• [GOAL] Copy out every one of the records below word for word, leaving out the pictures.

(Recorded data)
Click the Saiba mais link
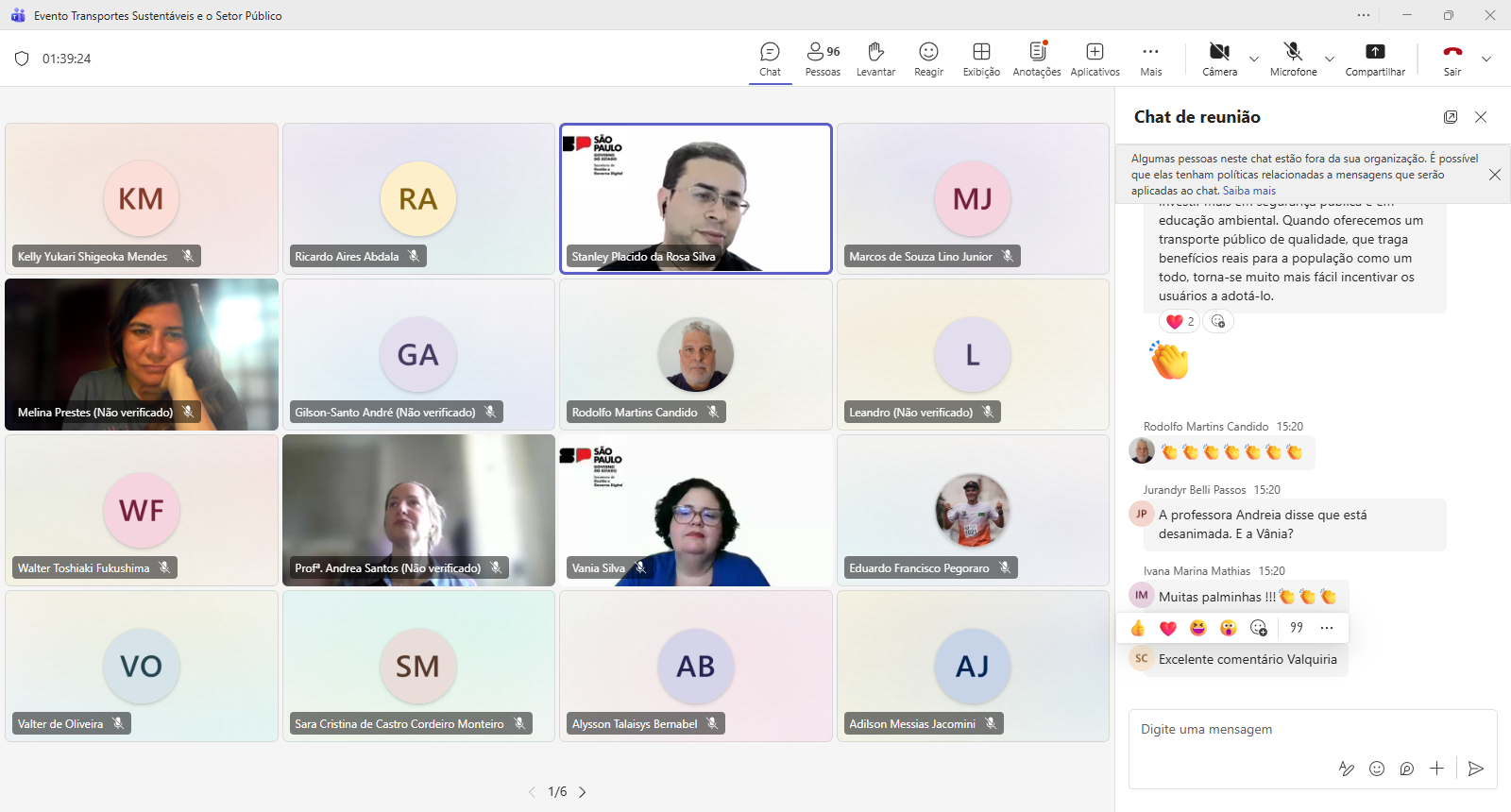This screenshot has height=812, width=1511. pos(1248,191)
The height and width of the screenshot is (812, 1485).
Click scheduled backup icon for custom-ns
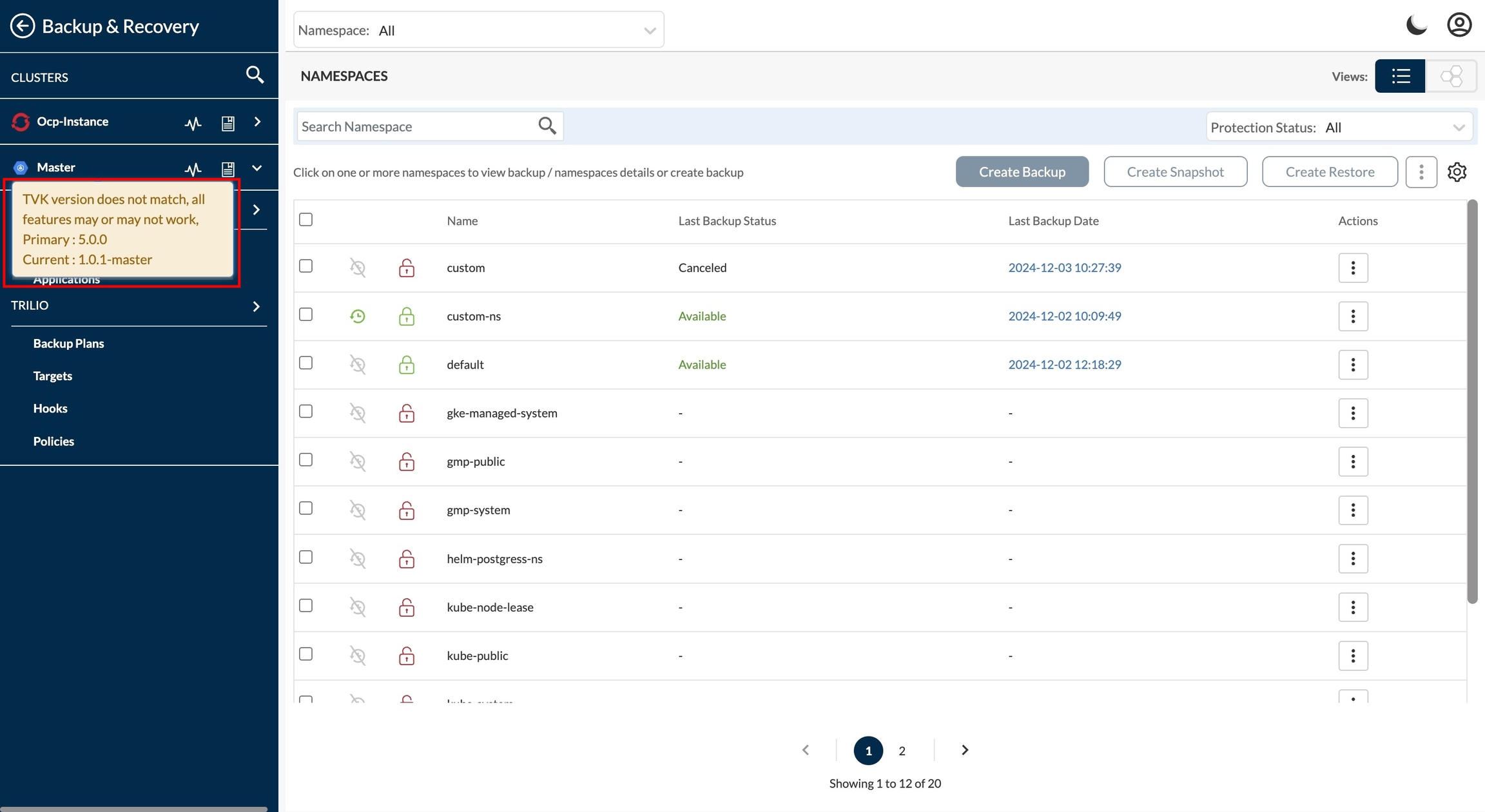358,316
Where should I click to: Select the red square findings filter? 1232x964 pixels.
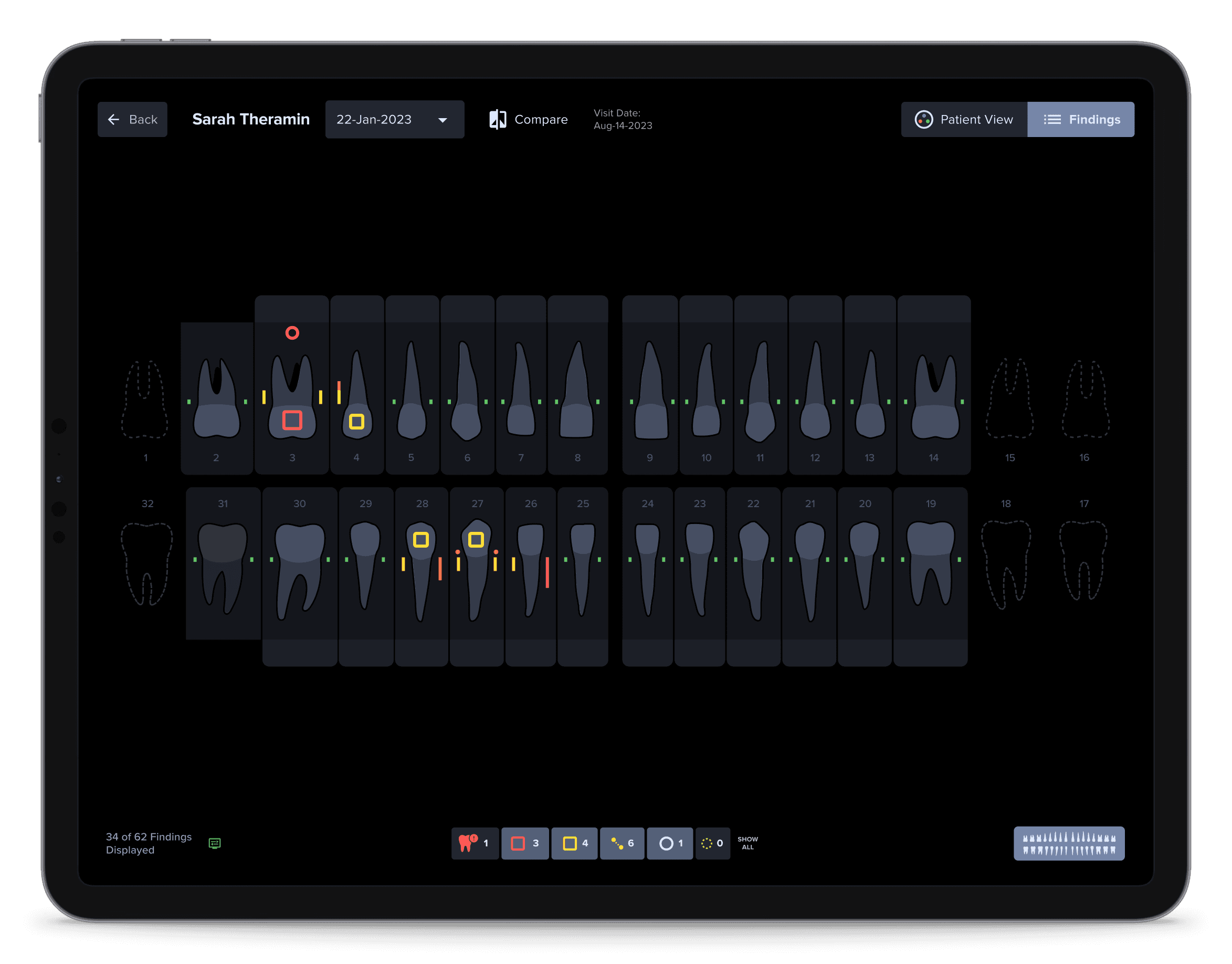click(x=524, y=843)
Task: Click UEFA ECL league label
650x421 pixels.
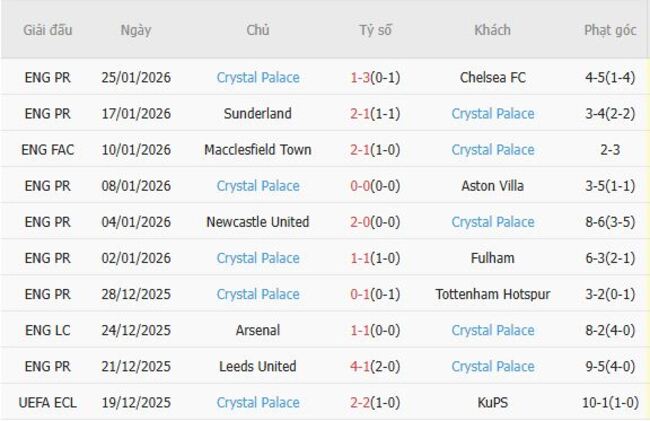Action: [x=49, y=402]
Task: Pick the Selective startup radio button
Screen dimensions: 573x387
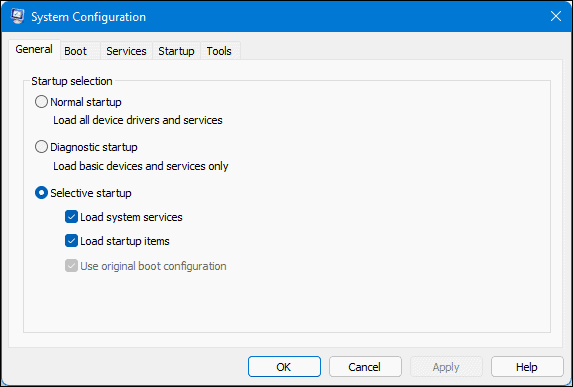Action: pyautogui.click(x=41, y=193)
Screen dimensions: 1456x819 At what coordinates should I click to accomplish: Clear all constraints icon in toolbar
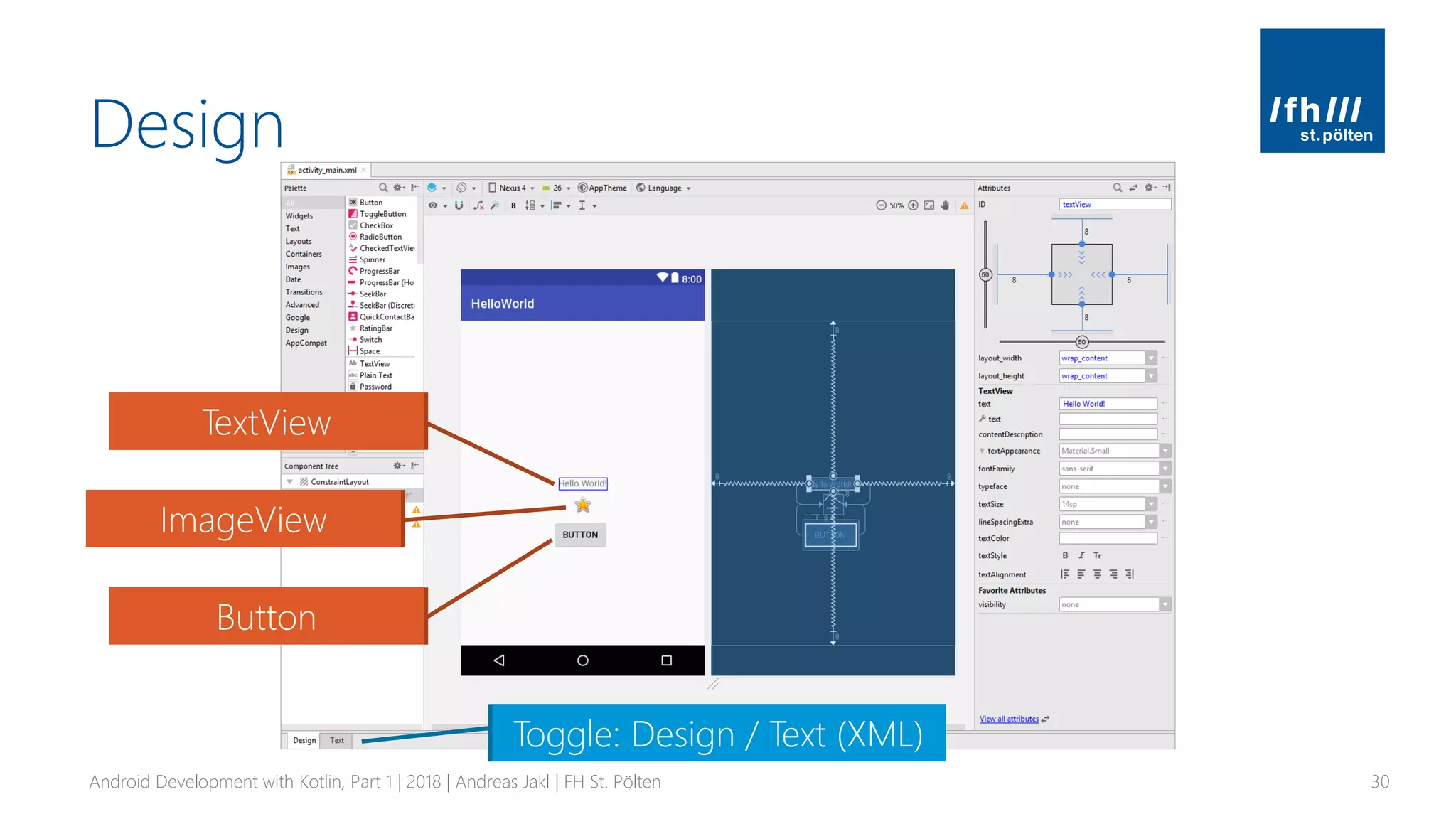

• [ANSWER FOR THIS EXERCISE]
Click the Saiba mais link
This screenshot has height=812, width=1511. pos(1248,191)
The height and width of the screenshot is (812, 1485).
Click scheduled backup icon for custom-ns
358,316
Where should I click to: Select the red square findings filter? 1232x964 pixels.
click(x=524, y=843)
Task: Click UEFA ECL league label
650x421 pixels.
Action: [x=49, y=402]
Task: Pick the Selective startup radio button
Screen dimensions: 573x387
Action: pyautogui.click(x=41, y=193)
Screen dimensions: 1456x819 At what coordinates should I click to accomplish: Clear all constraints icon in toolbar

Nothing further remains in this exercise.